*** Opening DATASET RECORDS ***

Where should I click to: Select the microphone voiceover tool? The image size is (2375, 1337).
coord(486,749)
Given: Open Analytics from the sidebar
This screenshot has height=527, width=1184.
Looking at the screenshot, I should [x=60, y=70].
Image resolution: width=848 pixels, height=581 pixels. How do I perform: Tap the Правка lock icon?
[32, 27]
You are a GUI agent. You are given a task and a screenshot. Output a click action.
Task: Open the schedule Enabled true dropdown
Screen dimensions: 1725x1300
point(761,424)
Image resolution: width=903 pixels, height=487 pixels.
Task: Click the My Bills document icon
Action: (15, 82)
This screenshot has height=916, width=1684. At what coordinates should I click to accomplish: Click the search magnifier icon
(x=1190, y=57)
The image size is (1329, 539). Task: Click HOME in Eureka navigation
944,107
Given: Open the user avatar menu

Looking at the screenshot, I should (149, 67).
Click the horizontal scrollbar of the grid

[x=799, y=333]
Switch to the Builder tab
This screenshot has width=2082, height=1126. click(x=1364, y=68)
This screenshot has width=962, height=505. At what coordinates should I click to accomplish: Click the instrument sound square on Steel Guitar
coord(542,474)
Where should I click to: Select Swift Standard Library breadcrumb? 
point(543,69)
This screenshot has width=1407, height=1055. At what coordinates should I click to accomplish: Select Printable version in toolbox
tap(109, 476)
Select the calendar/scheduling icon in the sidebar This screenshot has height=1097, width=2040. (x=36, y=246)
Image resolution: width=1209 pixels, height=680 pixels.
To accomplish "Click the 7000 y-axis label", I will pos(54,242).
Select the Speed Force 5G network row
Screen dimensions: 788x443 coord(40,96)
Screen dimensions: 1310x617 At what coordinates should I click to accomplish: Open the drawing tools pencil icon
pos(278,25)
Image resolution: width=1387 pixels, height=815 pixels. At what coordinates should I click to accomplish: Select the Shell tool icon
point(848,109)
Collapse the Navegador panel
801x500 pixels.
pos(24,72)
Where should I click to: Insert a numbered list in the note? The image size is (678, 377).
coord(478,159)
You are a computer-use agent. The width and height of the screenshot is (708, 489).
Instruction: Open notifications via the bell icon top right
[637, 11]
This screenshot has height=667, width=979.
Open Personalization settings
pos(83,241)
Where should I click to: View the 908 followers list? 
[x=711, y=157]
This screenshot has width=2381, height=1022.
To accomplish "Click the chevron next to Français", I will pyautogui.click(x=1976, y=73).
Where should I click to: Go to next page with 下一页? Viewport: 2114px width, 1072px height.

*** Closing DATASET RECORDS ***

TASK DIRECTIONS: Your response should be an exact copy of all the records.

WRITTEN ANSWER:
Where should I click to: Select the microphone voiceover tool? The image size is (2375, 1337).
coord(486,749)
Given: Open Analytics from the sidebar
This screenshot has height=527, width=1184.
Looking at the screenshot, I should [x=60, y=70].
Image resolution: width=848 pixels, height=581 pixels. How do I perform: Tap the Правка lock icon?
[32, 27]
You are a GUI agent. You are given a task and a screenshot. Output a click action.
Task: Open the schedule Enabled true dropdown
Screen dimensions: 1725x1300
point(761,424)
Image resolution: width=903 pixels, height=487 pixels.
Task: Click the My Bills document icon
Action: (15, 82)
This screenshot has height=916, width=1684. At what coordinates should I click to accomplish: Click the search magnifier icon
(x=1190, y=57)
The image size is (1329, 539). Task: Click HOME in Eureka navigation
944,107
Given: Open the user avatar menu

Looking at the screenshot, I should (149, 67).
Click the horizontal scrollbar of the grid

[x=799, y=333]
Switch to the Builder tab
This screenshot has width=2082, height=1126. click(x=1364, y=68)
This screenshot has width=962, height=505. At what coordinates should I click to accomplish: Click the instrument sound square on Steel Guitar
coord(542,474)
Where should I click to: Select Swift Standard Library breadcrumb? 
point(543,69)
This screenshot has width=1407, height=1055. At what coordinates should I click to accomplish: Select Printable version in toolbox
tap(109, 476)
Select the calendar/scheduling icon in the sidebar This screenshot has height=1097, width=2040. (x=36, y=246)
Image resolution: width=1209 pixels, height=680 pixels.
To accomplish "Click the 7000 y-axis label", I will pos(54,242).
Select the Speed Force 5G network row
Screen dimensions: 788x443 coord(40,96)
Screen dimensions: 1310x617 At what coordinates should I click to accomplish: Open the drawing tools pencil icon
pos(278,25)
Image resolution: width=1387 pixels, height=815 pixels. At what coordinates should I click to accomplish: Select the Shell tool icon
point(848,109)
Collapse the Navegador panel
801x500 pixels.
pos(24,72)
Where should I click to: Insert a numbered list in the note? The image size is (678, 377).
coord(478,159)
You are a computer-use agent. The width and height of the screenshot is (708, 489).
Instruction: Open notifications via the bell icon top right
[637, 11]
This screenshot has height=667, width=979.
Open Personalization settings
pos(83,241)
Where should I click to: View the 908 followers list? 
[x=711, y=157]
This screenshot has width=2381, height=1022.
To accomplish "Click the chevron next to Français", I will pyautogui.click(x=1976, y=73).
Where should I click to: Go to next page with 下一页? Viewport: 2114px width, 1072px height.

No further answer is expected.